I made it for my family dinner. I have caramelized onions according to your recipe, they turn out wonderfully.
Thank you for all the beautiful photos and vegan recipes.
    Ania
    Ania:
    Aw thank you Monia, that is so lovely to hear that this has gone down so well with you and your family! Thank you for taking the time to review - I so appreciate it. Ania
Michael Gallaher:
wonderful flavors.
I'm at 73, not vegan. I'm just not. But life is all about the flavors and healthy living is for all of us.
    Ania
    Ania:
    Glad you enjoyed this dish, Michael! As far as I am concerned vegan food is simply food, it just happens to be based entirely on plant-derived products. Media tries to pit vegans and non vegans against each other, but I think we should all just eat the food that aligns with our values, health goals and ecological concerns. Ania
Fredrico:
A wonderful recipe that is both light tasting and hearty at the same time. I honestly would never have thought to add milk to the beans, but wow, the results certainly speak for themselves! This represents a new favourite way of cooking white kidney beans for me.
    Ania
    Ania:
    Thanks Fredrico, I am delighted to hear that you enjoyed this dish so much and that's become your new favourite way to cook beans - so nice to hear that! Ania
Debbie:
Can you freeze this soup?
    Ania
    Ania:
    It's a stew rather than a soup but sure, you can and yes, you can add more liquid to make it more soup-like. I recommend freezing it without the toppings (pan-fried sausage, chutney, rosemary oil), of course. Hope you'll enjoy it. Ania
Kitty:
I love this recipe's basics -- all I do is make the beans with onions and seasoning, almond milk, nutritional yeast and let it boil and then simmer. I use Field Roast Italian fennel vegan aausages. I serve with a brilliant onion chutney. my partner and I love it at least once a week. I had it last night and tonight. I can only imagine all the extra seasoning and flavoring of the recipes next steps will make it a very delicious meal of mostly beans!
    Ania
    Ania:
    Thank you, Kitty! That's great to hear. It was my aim to come up with something healthy, nourishing and no-hassle so that it can be made at short notice so I am delighted to hear that you and your partner enjoyed it too. x Ania
Tom:
This was a super yum and easy recipe. I grilled some sourdough drizzled with olive oil which I thought worked really well, it gave a lovely contrast in texture and made the meal more substantial.
    Ania
    Ania:
    Thank you Tom, so chuffed to hear that you enjoyed it AND found it easy to make.

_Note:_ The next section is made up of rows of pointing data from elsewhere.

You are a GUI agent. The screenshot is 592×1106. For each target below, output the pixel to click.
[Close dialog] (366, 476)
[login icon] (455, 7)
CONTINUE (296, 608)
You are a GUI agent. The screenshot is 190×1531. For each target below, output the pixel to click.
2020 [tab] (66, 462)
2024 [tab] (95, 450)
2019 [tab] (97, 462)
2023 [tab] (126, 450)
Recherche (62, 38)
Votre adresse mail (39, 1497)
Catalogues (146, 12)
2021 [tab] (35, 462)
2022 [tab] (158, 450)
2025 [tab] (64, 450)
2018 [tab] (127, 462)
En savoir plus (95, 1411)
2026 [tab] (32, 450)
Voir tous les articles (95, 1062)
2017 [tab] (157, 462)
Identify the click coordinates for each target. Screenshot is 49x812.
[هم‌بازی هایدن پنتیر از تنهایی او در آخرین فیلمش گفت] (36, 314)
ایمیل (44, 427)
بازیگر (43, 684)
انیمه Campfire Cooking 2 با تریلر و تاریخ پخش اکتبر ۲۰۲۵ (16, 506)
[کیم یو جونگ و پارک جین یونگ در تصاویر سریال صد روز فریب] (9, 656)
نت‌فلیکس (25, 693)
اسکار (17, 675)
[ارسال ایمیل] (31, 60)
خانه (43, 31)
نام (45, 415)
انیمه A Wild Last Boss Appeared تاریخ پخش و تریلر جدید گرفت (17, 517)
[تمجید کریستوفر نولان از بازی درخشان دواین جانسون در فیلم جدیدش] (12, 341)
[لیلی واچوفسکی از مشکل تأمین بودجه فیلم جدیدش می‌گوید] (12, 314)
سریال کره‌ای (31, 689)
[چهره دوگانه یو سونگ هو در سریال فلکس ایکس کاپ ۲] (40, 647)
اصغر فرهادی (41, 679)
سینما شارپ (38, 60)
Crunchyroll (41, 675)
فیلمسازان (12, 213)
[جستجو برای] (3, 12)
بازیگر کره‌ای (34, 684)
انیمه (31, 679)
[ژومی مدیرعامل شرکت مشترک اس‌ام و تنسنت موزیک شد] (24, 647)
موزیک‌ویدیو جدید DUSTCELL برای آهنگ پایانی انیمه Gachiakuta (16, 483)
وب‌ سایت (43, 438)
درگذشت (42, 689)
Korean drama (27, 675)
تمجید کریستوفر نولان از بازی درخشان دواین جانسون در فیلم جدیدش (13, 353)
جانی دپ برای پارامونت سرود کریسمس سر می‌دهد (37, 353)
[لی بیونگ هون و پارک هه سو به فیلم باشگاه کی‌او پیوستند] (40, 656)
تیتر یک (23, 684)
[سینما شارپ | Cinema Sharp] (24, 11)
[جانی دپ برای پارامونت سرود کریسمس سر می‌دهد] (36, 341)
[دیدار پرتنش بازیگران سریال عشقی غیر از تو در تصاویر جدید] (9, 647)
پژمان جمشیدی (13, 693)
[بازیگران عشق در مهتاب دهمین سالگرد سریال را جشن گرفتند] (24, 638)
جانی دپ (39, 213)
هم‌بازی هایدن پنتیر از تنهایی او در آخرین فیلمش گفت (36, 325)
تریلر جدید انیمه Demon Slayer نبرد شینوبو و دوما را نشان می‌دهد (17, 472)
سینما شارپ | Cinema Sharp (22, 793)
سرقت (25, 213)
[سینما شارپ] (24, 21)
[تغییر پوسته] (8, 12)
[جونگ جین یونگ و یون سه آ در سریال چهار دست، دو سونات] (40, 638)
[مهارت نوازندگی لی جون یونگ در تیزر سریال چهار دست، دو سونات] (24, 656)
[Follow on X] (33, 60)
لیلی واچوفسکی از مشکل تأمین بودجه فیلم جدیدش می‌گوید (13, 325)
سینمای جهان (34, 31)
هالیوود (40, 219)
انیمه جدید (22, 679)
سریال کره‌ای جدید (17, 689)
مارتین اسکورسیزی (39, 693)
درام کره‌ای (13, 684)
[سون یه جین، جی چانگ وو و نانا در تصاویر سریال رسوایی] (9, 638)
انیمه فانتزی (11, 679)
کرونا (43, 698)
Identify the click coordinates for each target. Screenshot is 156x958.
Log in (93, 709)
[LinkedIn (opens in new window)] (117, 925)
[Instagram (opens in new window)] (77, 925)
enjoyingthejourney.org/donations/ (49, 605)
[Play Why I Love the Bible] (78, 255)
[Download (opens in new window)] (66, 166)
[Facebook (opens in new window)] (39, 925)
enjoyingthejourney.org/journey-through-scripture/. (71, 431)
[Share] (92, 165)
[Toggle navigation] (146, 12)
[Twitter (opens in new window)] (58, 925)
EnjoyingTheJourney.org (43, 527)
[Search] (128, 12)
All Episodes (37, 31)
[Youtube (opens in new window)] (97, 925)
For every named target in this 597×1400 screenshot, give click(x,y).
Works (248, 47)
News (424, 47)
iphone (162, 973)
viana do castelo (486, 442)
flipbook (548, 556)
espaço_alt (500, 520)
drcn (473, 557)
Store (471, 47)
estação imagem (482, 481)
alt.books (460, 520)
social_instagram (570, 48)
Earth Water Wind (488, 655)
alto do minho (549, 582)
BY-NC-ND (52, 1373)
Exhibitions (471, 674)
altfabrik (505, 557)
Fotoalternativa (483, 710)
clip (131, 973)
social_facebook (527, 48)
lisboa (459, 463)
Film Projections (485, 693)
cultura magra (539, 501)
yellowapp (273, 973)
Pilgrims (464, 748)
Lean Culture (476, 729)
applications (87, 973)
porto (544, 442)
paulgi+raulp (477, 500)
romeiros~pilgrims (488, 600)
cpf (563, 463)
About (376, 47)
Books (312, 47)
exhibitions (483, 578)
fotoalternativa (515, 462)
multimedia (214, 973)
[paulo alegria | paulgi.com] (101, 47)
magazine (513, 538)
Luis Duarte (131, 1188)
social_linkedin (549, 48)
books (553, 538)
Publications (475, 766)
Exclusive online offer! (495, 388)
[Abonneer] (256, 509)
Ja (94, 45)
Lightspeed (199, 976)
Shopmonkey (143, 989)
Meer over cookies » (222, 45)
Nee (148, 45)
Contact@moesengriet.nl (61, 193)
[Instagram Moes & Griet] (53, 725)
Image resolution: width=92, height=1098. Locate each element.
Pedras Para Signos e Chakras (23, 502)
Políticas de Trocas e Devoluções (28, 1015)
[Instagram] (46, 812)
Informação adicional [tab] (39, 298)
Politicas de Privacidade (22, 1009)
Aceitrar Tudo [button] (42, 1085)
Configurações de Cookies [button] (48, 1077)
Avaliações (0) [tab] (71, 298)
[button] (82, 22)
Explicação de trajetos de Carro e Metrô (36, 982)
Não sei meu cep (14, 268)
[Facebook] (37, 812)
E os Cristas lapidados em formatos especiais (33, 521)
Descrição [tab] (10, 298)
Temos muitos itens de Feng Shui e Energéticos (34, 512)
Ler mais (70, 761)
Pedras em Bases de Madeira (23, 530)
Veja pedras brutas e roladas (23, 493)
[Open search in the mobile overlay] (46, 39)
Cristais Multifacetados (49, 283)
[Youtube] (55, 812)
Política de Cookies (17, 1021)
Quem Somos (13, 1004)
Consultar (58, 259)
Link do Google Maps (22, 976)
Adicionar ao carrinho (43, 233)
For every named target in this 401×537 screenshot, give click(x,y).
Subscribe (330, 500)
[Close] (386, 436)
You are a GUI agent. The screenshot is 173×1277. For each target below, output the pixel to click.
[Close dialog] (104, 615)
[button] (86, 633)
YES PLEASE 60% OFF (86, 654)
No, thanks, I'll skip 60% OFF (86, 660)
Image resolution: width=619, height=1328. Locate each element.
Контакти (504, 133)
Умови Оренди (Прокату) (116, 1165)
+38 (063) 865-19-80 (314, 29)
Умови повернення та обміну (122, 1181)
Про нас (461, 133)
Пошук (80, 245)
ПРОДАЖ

I agree, sourdough is a perfect match! x Ania
Sue:
This looks absolutely delicious; right up my alley! thanks Ania
    Ania
    Ania:
    Thanks Sue, I am delighted to hear that and I hope you'll enjoy it! x Ania
marti:
you mention an ingredient [balsamic onion chutney] with neither a suggestion as to where to buy it or how to make it. that's truly frustrating since i was interested in making this recipe and i believe that the dish will seriously suffer without this main ingredient. what a waste!
    Ania
    Ania:
    I am not sure which country you live in, but here (in the UK) it's a supermarket staple. I used this one from Morrison's. You could make your own balsamic onions but it's a lot of extra work, alternatively a drizzle of balsamic reduction will also work beautifully. Hope this helps! x Ania
Tamara:
This sounds quite delicious and I'm anxious to try it. But I was wondering if you used store bought balsamic onion chutney? A recipe for homemade would be wonderful!